NTCA Voices Concerns Over FCC Proposal to Impose an Additional Overall Cap on the Universal Service Fund Budget

FOR IMMEDIATE RELEASE

For Immediate Release
Contact:  Carolyn Just, 703-351-2015, [email protected] 

Arlington, Va., (June 3, 2019) – NTCA–The Rural Broadband Association issued the following statement from Chief Executive Officer Shirley Bloomfield regarding the recent FCC proposal to establish a cap on the overall Universal Service Fund (USF) budget in addition to discrete budget caps already in place for individual USF programs. 

“NTCA–The Rural Broadband Association and its members have long shared the FCC’s interest in balancing the need for fiscal responsibility in the collection and use of universal service funds with the need for sufficient and predictable support to achieve statutory mandates for universal service. This commitment can be seen dating back many years, when even as NTCA sought increases in high-cost support to address persistent shortfalls in funding that were deterring network investments and denying consumers access to affordable services, we also suggested mechanisms to ensure that the high-cost program would operate within a defined budget. Since that time, the commission has taken steps both to address concerns about the sufficiency of the high-cost program and to implement additional budget controls within that program.

“This being said, NTCA believes the FCC’s proposal to impose an additional cap atop all of the collective universal service programs is unnecessary and contrary to the statutory design of the programs. When Congress called for creation of these programs in 1996, it directed that each of these mechanisms should have sufficient funding. The proper way to fulfill this mandate is not to impose an overall cap on the programs that bears no relation to their respective missions at any given point in time, but rather to be diligent in evaluating each universal service programs’ respective needs and operations and to adopt an individual budget for each program that will be sized responsibly to provide sufficient funding for that program’s specific statutory mission. Furthermore, to the extent that there is concern about how universal service is paid for, it is time for a meaningful conversation about how those benefiting from increased capability of communications networks must contribute to the availability and sustainability of those networks – this is real fiscal responsibility, and essential as a matter of equity.

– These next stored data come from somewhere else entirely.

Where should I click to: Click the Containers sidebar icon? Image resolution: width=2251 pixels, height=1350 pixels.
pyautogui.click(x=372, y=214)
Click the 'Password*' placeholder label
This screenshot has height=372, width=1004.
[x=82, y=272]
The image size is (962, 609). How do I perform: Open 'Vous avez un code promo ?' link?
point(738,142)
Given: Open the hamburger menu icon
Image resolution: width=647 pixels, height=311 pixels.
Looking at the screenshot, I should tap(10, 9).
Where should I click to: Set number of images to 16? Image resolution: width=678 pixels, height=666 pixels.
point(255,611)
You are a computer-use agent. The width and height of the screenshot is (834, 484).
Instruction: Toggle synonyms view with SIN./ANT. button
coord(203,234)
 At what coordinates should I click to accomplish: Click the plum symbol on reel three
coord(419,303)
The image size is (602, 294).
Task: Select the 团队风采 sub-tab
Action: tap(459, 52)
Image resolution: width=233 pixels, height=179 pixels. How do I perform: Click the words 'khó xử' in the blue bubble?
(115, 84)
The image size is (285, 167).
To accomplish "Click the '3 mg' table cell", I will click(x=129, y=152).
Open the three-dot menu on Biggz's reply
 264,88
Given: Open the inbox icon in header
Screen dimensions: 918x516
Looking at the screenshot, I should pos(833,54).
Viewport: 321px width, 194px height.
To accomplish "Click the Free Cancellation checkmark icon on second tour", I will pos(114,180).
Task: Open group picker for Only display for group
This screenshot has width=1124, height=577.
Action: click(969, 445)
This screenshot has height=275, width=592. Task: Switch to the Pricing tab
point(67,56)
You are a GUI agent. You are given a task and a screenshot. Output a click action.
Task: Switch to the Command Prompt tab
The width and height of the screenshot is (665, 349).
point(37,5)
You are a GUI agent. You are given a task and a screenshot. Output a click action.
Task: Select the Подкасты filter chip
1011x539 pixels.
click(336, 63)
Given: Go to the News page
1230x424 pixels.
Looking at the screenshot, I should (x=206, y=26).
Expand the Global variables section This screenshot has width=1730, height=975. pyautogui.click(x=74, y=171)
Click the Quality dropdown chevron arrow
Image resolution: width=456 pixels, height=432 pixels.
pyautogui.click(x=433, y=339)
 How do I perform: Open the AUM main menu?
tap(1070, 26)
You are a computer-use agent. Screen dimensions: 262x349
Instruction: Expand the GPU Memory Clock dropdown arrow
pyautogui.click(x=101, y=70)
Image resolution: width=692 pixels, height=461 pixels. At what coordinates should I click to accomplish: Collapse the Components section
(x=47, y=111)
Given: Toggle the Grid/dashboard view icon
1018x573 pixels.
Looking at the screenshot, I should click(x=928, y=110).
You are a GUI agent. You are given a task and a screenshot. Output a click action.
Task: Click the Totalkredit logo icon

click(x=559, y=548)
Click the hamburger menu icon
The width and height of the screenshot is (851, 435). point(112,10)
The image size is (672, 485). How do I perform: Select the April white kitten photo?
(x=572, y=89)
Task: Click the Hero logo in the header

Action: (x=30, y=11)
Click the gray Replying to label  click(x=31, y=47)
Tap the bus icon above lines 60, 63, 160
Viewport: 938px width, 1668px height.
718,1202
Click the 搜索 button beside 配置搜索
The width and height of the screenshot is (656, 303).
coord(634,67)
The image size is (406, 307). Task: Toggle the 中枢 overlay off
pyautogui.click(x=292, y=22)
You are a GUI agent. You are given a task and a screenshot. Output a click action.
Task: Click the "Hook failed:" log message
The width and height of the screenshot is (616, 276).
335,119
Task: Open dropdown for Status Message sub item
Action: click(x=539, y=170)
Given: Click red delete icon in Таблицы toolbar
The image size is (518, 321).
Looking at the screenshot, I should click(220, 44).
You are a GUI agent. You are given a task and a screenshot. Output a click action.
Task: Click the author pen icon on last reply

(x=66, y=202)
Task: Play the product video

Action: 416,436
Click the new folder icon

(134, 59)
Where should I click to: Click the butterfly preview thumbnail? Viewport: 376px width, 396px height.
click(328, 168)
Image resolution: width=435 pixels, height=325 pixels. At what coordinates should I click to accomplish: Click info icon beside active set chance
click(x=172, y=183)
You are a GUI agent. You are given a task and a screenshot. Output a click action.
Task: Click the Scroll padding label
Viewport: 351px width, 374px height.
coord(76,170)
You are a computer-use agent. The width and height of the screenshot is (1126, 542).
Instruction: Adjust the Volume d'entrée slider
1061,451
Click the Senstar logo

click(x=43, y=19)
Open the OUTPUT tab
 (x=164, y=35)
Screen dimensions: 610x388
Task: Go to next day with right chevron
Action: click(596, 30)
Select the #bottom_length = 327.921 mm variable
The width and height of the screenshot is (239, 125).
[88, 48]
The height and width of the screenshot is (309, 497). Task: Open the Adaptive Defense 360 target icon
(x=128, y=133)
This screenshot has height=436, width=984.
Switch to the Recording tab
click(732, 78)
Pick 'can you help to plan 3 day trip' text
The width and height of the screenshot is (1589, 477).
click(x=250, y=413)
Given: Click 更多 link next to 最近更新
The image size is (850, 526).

“We have appreciated the FCC’s bipartisan commitment to universal service and its significant efforts in recent years to overcome the digital divide. We look forward to continuing to work with the FCC toward fulfillment of universal service objectives in a fiscally responsible way. Placing an overall cap on the universal service fund, however, poses serious risk of creating future divides among the various universal service programs and should therefore be rejected—instead, we simply believe the FCC should take the steps necessary to evaluate and establish specific, sufficient, and predictable budgets for each program individually as the law contemplates.”